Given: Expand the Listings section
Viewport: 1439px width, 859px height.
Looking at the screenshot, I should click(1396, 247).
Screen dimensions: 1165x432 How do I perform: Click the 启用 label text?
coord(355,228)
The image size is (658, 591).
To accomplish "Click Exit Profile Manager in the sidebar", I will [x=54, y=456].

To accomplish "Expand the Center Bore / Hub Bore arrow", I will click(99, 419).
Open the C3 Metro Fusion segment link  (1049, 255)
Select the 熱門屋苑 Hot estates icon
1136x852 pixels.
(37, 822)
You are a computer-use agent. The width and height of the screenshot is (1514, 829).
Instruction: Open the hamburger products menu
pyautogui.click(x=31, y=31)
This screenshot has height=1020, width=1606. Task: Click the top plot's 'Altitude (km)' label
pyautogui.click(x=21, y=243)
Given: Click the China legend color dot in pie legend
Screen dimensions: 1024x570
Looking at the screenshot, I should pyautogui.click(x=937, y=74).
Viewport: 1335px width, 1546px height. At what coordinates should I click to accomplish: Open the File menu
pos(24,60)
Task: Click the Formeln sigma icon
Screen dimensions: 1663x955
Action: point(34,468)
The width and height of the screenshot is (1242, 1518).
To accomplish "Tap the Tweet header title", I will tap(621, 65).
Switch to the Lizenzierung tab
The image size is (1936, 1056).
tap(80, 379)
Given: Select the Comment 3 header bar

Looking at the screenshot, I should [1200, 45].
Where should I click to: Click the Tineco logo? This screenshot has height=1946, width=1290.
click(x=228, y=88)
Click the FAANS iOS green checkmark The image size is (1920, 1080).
━━━━━━━━━━━━━━━━━━━━━━━━━━━━━━
About this task >> Write out the whole listing above, keeping each line exactly as it is.

Written response >>
Given: Expand the Listings section
Viewport: 1439px width, 859px height.
Looking at the screenshot, I should click(1396, 247).
Screen dimensions: 1165x432 How do I perform: Click the 启用 label text?
coord(355,228)
The image size is (658, 591).
To accomplish "Click Exit Profile Manager in the sidebar", I will [x=54, y=456].

To accomplish "Expand the Center Bore / Hub Bore arrow", I will click(99, 419).
Open the C3 Metro Fusion segment link  (1049, 255)
Select the 熱門屋苑 Hot estates icon
1136x852 pixels.
(37, 822)
You are a computer-use agent. The width and height of the screenshot is (1514, 829).
Instruction: Open the hamburger products menu
pyautogui.click(x=31, y=31)
This screenshot has height=1020, width=1606. Task: Click the top plot's 'Altitude (km)' label
pyautogui.click(x=21, y=243)
Given: Click the China legend color dot in pie legend
Screen dimensions: 1024x570
Looking at the screenshot, I should pyautogui.click(x=937, y=74).
Viewport: 1335px width, 1546px height. At what coordinates should I click to accomplish: Open the File menu
pos(24,60)
Task: Click the Formeln sigma icon
Screen dimensions: 1663x955
Action: point(34,468)
The width and height of the screenshot is (1242, 1518).
To accomplish "Tap the Tweet header title", I will tap(621, 65).
Switch to the Lizenzierung tab
The image size is (1936, 1056).
tap(80, 379)
Given: Select the Comment 3 header bar

Looking at the screenshot, I should [1200, 45].
Where should I click to: Click the Tineco logo? This screenshot has height=1946, width=1290.
click(x=228, y=88)
Click the FAANS iOS green checkmark The image size is (1920, 1080).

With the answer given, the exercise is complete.